The Definition of Unity
Unity points to the community. It suggests the state of being one where the whole is greater than the sum of its parts. The essence of unity is harmony. This is the call of the church – to be unified. Yet a quick survey of local churches reveals a disturbing trend. Many of these churches may appear to be unified externally but are on the verge of collapse on the inside. Notice three New Testament examples of this call to unity.
“I therefore, a prisoner for the Lord, urge you to walk in a manner worthy of the calling to which you have been called, with all humility and gentleness, with patience, bearing with one another in love, eager to maintain the unity of the Spirit in the bond of peace.”

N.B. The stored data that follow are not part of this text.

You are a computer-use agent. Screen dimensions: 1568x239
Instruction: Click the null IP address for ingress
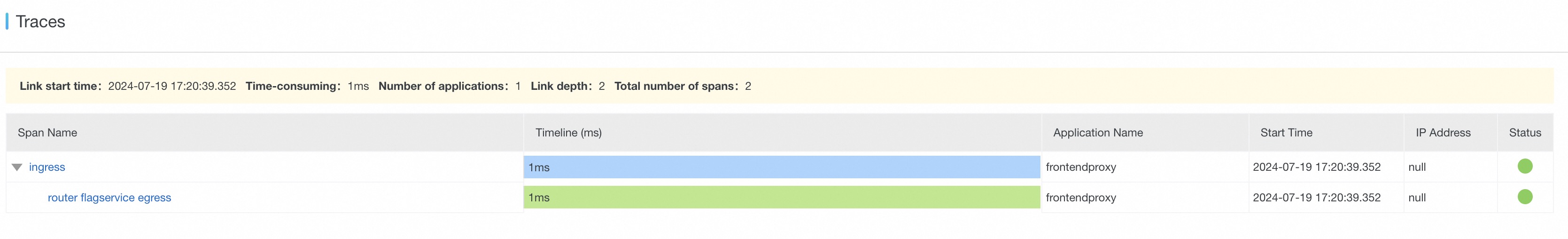click(1416, 167)
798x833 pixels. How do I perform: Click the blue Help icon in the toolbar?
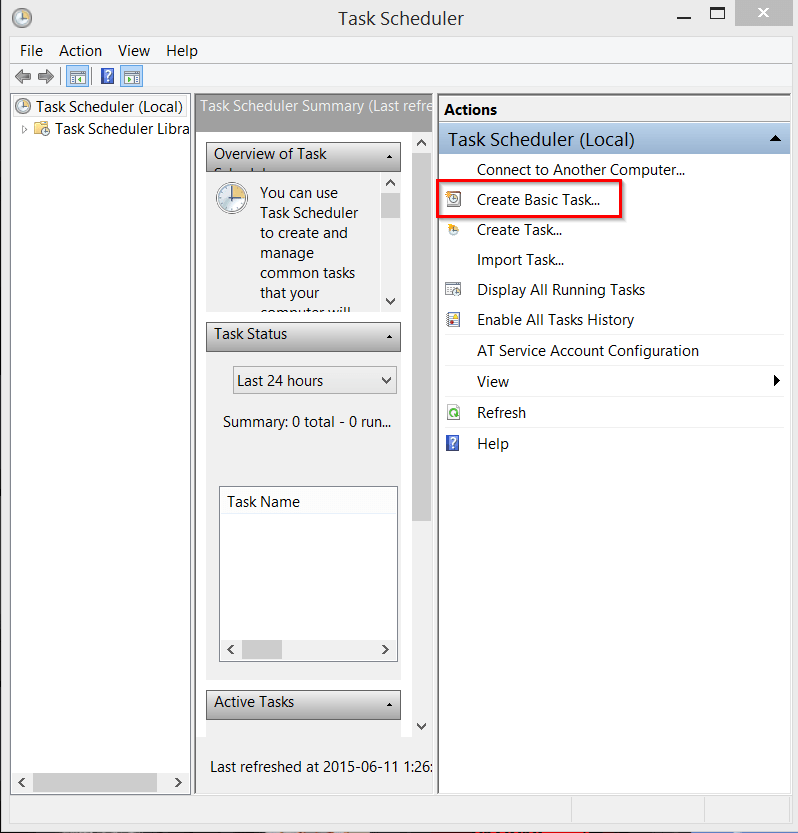[107, 76]
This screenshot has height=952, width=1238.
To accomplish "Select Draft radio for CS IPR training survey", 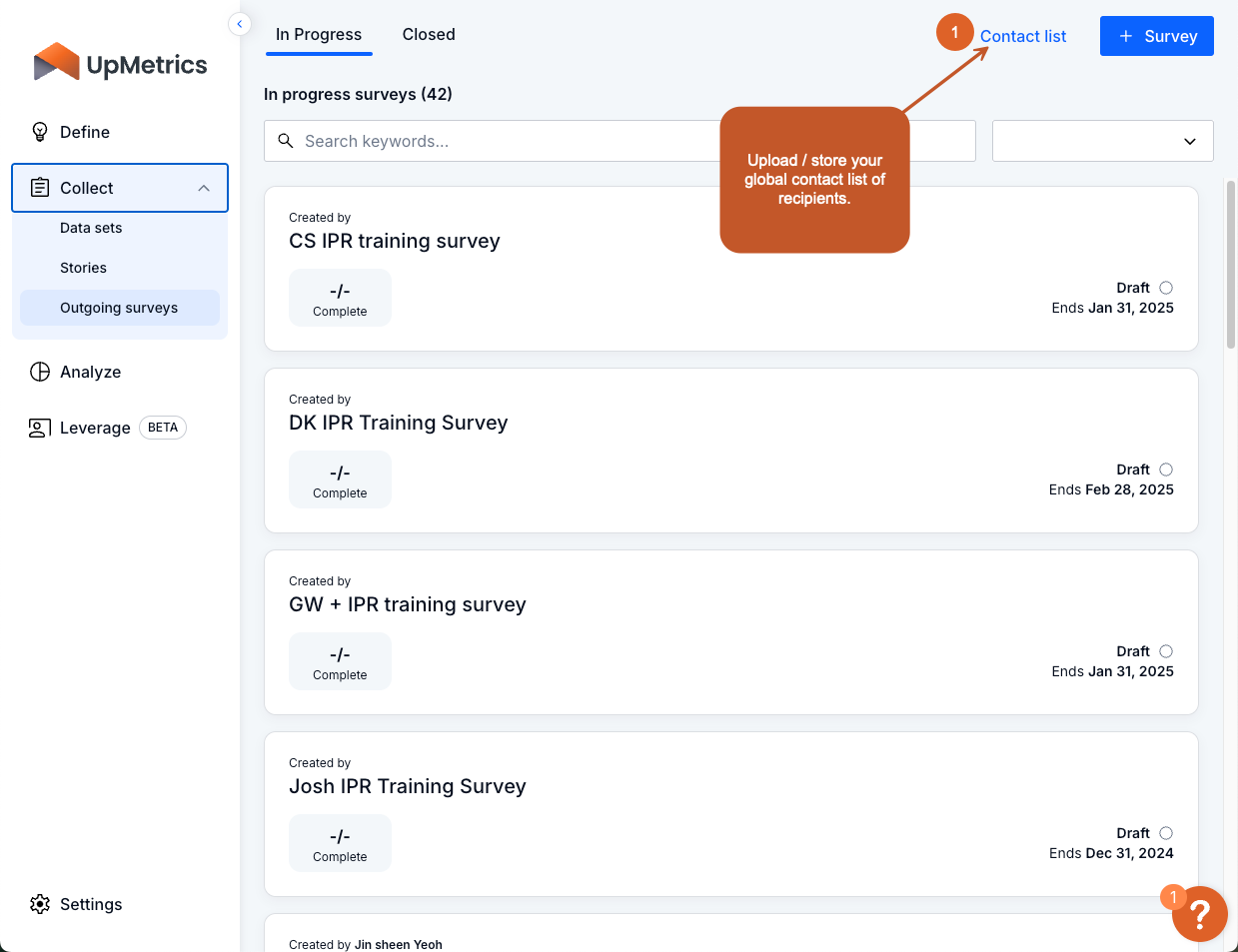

Paul uses a Greek word here, translated as “unity” which is a “oneness.” It is important to see that unity is tied to humility, gentleness, patience, and longsuffering. We can safely say that to the degree that these qualities are absent in the church – to that degree disunity will prevail.
“until we all attain to the unity of the faith and of the knowledge of the Son of God, to mature manhood, to the measure of the stature of the fullness of Christ …”
God places a premium on unity; so much so that it stands at the heart of God’s purposes for the church. And note its aim, namely, mature manhood, “to the measure of the stature of the fullness of Christ.” In order to be unified in the way that God intends, we must be growing deeply in the soil of God’s grace. So churches that marginalize theological pursuit are in danger of disobeying this important component of church life. Churches that get caught up in pragmatic approaches to ministry miss out on the blessing that unity brings!
1 Peter 3:8
“Finally, all of you, have unity of mind, sympathy, brotherly love, a tender heart, and a humble mind.”
Peter uses a different Greek word here. It is a word that means, “the state of being united; a thing forming a complex whole; like-minded.” I serve at a church where the men gather on a regular basis to weigh-in on important decisions and shepherd the flock of God. From time to time, we have strong opinions on a given issue, yet something incredible always happens. We always leave the meeting united. My prayer is that the same spirit would permeate the local church. Sometimes we agree to disagree. This is part of life. But when a decision is made, we must make a conscious decision to be unified. May unity mark churches that embrace the biblical gospel of Jesus Christ. May we stand united around the purposes of our Savior for the glory of God!